When clinicians do use anesthetic, they may not be using the full dose recommended for adults. The prescribing information for lidocaine, which is used often in paracervical blocks, recommends limiting dosage for use in pregnancy to about one-third less than what is recommended for nonpregnant adults (20 milligrams compared with 30 milligrams, Meckstroth says). Because of unclear language in the labeling, many assumed that all paracervical blocks should use this lesser amount. This led to clinical studies using that smaller dosage, reinforcing that amount for other gynecological procedures. (Lidocaine, by the way, is used for IUD placements, hysteroscopy, miscarriage, abortion, and more.)

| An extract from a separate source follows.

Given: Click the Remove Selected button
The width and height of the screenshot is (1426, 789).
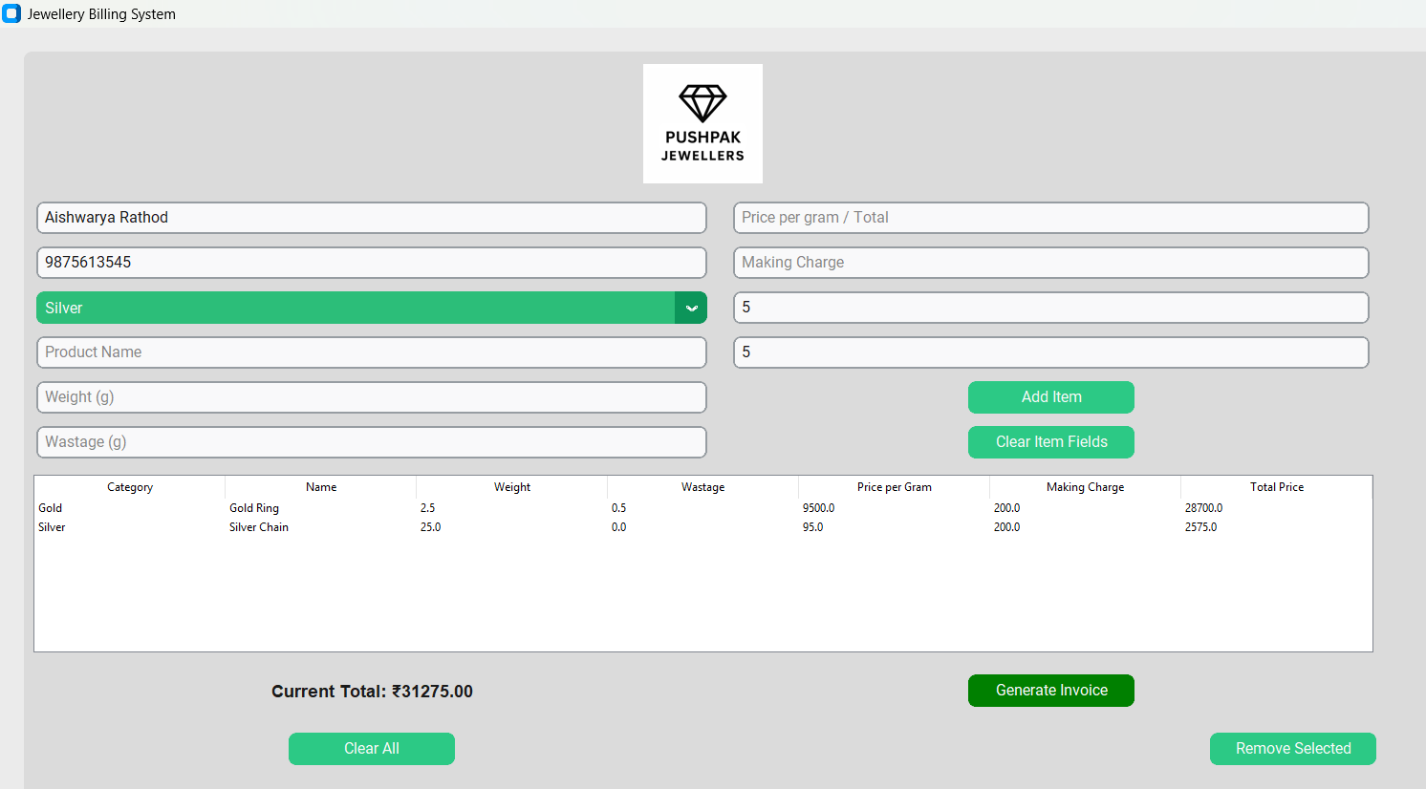Looking at the screenshot, I should pyautogui.click(x=1292, y=748).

When patients do find good care that prioritizes their pain, it may look something like what happened to 47-year-old Kendra Perry when she needed an endometrial biopsy. When her gynecologist first tried to do the biopsy in the office, it did not go well. It was painful, and her doctor had trouble getting the access she needed for the procedure. So they stopped. Her doctor prescribed an oral medication that helps dilate the cervix, she recommended over the counter painkillers, and they made a different appointment to try again. That appointment didn’t go any better. So her doctor stopped again, telling Perry that she didn’t want to cause her any more pain and scheduled an appointment to do the procedure under general anesthesia.

The outpatient appointment went well, and Perry had no issues with insurance or setting the appointment up. “I felt very well cared for,” Perry says. “She respected what my body could and couldn’t tolerate, or could and couldn’t do, and she responded in a helpful way to still get the information she needed without causing me a lot of stress or pain.”

If only every patient could say the same.